The NVH (Noise, Vibration & Harshness) comfort of a vehicle represents a key factor in vehicle development process nowadays, since it strongly affects customer judgement and expectations. This in terms of noise levels reduction and pleasantness of sound perception for user comfort, as well as noise pollution to the environment. In the automotive panorama, development cycles are getting tighter, giving NVH engineers less time to deal with typical today’s challenges concerning fuel economy, cost-effective and light-weight design. Increasingly advanced vibro-acoustic experimental and virtual tools can help the vehicle development process from its early stages, favouring synergy with all automotive research activities. The studies presented in this thesis follow the main pillars of a joint effort.
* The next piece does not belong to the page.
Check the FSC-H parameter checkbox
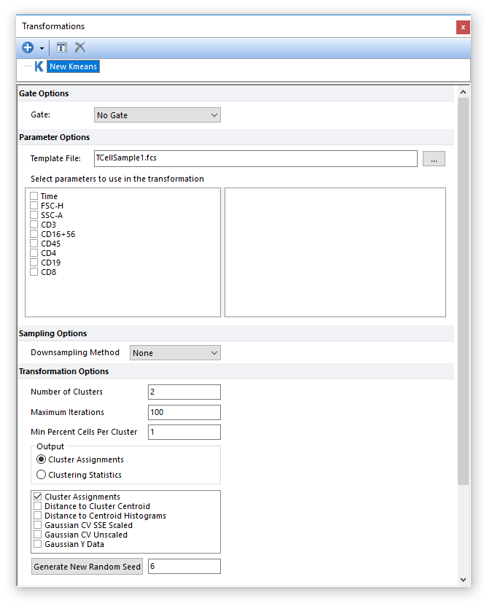Screen dimensions: 492x609 (x=34, y=206)
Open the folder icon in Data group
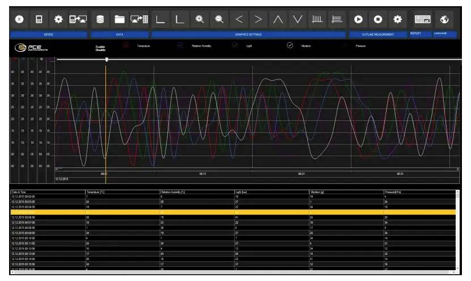Viewport: 471px width, 281px height. (x=120, y=19)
In a first analysis, the use of alternative sound absorbing materials for engine noise passive control was explored to then identify the optimal trade off in terms of cost-effective solution and acoustic performance. The subsequent studies, in addition to assess the potential of natural gas vehicles for traffic noise mitigation, rely on the interior acoustic comfort characterization and Neural Networks algorithms-based analysis, carried out through a wide experimental campaign for several diesel engine vehicles, tested in parallel to evaluate emission levels across different driving cycles and conditions.